When I told them of treatment in India they were disgusted! Yes, one should eat healthy but to take away from one’s normal diet is unacceptable? Or a blanket rule of not being in crowded places… how will I do my shopping? The treatment in India takes away in a certain sense the identity from you where as the treatment abroad focuses in keeping as much of your identity intact as possible. I could find myself and my confidence again because I had the opportunity to see the grass on the other side, and it definitely was greener. If I stuck to treatment in India, I think I would still be hiding in my house without sharing my diagnosis with anyone.

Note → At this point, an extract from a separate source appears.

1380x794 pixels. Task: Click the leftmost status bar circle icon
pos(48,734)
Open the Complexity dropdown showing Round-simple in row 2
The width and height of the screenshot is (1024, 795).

When I underwent radiotherapy, it was the most ill I had ever felt. The month long treatment had completely ruined my food pipe and I literally starved for three weeks while it healed. Through this, my nurse met me every single day after treatment to identify how I could be helped. She tackled all my ailments and offerred me liquid morphine to numb my throat, so I could quickly swallow a few sips of healthy drinks before the pain returned. The good side was that I lost 5kgs during this time and loved my figure. Too bad it didn’t stay as I binge ate once I could. Lol. However, when I spoke to some of my warrior friends about their radiation treatment who had also suffered similar to me, they weren’t offered anything! I shudder to think how I would have survided in India through this and am so thankful that I had support. Isn’t morphine available in India? It can be easily prescribed, but it boils down to the ‘‘you deserve to suffer’’ attitude of doctors. Apart from this I was given lotions for the dead skin, different undergarments that wouldn’t trouble my skin.
It was holistic treatment and not symptomatic like how it is in India.